* begin PAGE EXTRACT *
Every once in a while this thing happens to me where I am so jazzed about something that I can't fall asleep and I keep thinking of everything I want to get on paper as soon as possible all while I lay in my dark room trying to remember that breath meditation thing I learned in mindfulness class yet only able to conjure up growing to-do lists for the next day which I worry I will not have time to get to since every minute I lie awake is one lost productive minute and I can't slow down or focus on one thing at a time and my heart beats a little faster to try to keep up with my spinning mind and I have to turn on Friends reruns on the lowest volume setting with the screen blackened in the hopes of distracting my silly brain while that soothing Rembrandts refrain and stock laugh track coax it to sleep.
Such was the case last night.
I suddenly remembered that tomato soup I had in Bhutan, that these many years later is the one food I can recall yet strangely tomatoes don’t even grow there and are certainly not typical of the cuisine. Then that young girl I met in the square at Paro wanders into the frame, and I smell the yak butter tea served near the shrine room of a grandmother’s cottage in the Bumtang Valley. Quick on its heels are the sandwiches we nibbled in a top-floor Paris apartment just before my teenage presence in a clearly marked crosswalk caused a crazy french moto driver to come to a sudden collision-induced stop. After that I taste the creamy spaghetti with olives I made for Thursday Night Supper Club, whole wheat noodles with a brandy-tinged sauce that left just the tiniest stain on my great Aunt Maude’s white lace table cloth. And so it goes, until I’ve eaten my way to midnight.
It may not be the healthiest diet for inspiration, but it's what I’ve got.
Yet somehow, when I wake up, sit down at my computer, I’m worried the story won’t come out right, won’t be funny enough or will be so funny that it feels forced. I don’t remember if that soup tasted good because it really was that good or because it was some small piece of familiarity that wasn’t the obnoxiously-jovial American trip leader who insisted the Himalayas that surrounded us were located south of the equator. I think that maybe it wasn’t Aunt Maude’s table cloth but actually her napkins and what if I get the story wrong end up getting called out like that guy Jonathan Franzen who got totally discredited ‘cause it turns out his memoir was more fiction than fact? So I make another cup of hot water (yes, I know it’s weird. When I inevitably forget about them they’re much easier to salvage than cloudy over-steeped tea) and I decide maybe I’ll just write about something safer like ricotta toast or marmalade because I’m certain I remember how to chop citrus rinds or spread cheese on bread.
* end PAGE EXTRACT *
* begin DATA LINES *
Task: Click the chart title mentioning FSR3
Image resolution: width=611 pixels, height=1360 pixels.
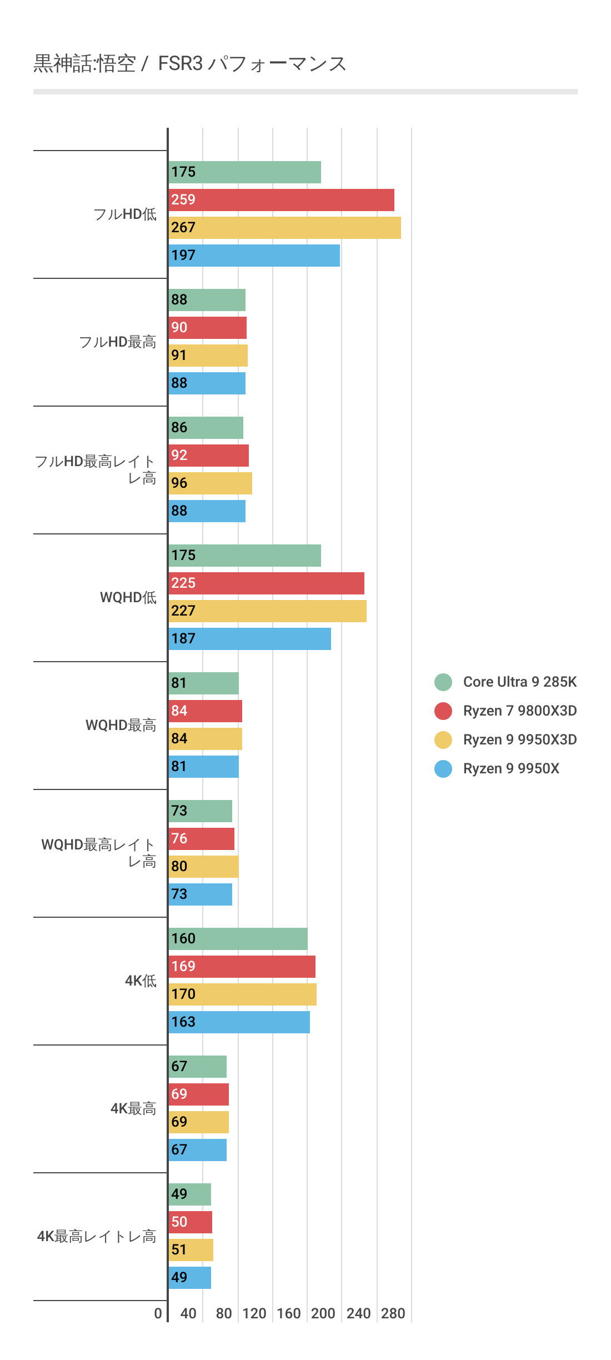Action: (190, 64)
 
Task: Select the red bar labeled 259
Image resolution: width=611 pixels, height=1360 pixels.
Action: (281, 200)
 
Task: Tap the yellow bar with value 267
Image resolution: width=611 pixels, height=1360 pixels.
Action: (284, 228)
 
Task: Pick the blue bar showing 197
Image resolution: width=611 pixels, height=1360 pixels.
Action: (254, 256)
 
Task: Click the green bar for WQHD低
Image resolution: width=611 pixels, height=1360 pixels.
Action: (244, 556)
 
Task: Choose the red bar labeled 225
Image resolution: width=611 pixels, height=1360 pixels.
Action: (266, 583)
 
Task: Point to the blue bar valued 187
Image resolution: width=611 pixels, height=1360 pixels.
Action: (249, 639)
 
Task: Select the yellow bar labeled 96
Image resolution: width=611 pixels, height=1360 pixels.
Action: (210, 483)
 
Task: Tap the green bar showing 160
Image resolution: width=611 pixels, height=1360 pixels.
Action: (238, 939)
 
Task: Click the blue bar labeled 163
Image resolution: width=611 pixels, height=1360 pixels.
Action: (239, 1022)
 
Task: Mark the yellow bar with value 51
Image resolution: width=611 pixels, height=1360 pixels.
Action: (191, 1250)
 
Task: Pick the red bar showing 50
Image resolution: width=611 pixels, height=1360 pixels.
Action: (190, 1222)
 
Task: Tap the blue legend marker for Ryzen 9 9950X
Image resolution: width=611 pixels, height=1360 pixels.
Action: (443, 768)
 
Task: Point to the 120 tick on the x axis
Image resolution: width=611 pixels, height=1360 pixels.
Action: (254, 1313)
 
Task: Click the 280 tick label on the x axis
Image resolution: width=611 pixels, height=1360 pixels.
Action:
* end DATA LINES *
_TASK SET:_
1. In the essay about late-night food memories, list the foods and drinks the writer recalls in the paragraph that begins "I suddenly remembered that tomato soup."
2. Resume the essay about late-night food memories, picking up right after its final sentence.

_FINAL RESULTS:_
1. tomato soup, yak butter tea, sandwiches, creamy spaghetti with olives

2.
I used to hate marmalade. My grandfather made his own version which sat out on the breakfast buffet every morning. I thought it was gross. Why waste a toast-with-jam opportunity on something so chunky and bitter? It’s funny since marmalade probably has more sugar in it than any of the other jams I make. I used to stand on a little wooden foot stool to help Dinny stir the hot rinds in a big pot - I make mine in a wide skillet, but if he were alive I’m certain Dinny would have a reason why his method is superior - and then I went straight for the imported apricot jam when breakfast rolled around. At some point my sweet tooth grew older and more bitter and I developed a wider taste for breakfast items.
So rather than telling you about the time I got run over in Paris or fabricating minor details about antique linens, I’m reduced to puttering around my house in search of last night’s inspiration, putting dishes on the shelves instead of words on paper, and Mrs. Sonam Trophel’s Famous Tomato Soup will just have to wait ’til another day.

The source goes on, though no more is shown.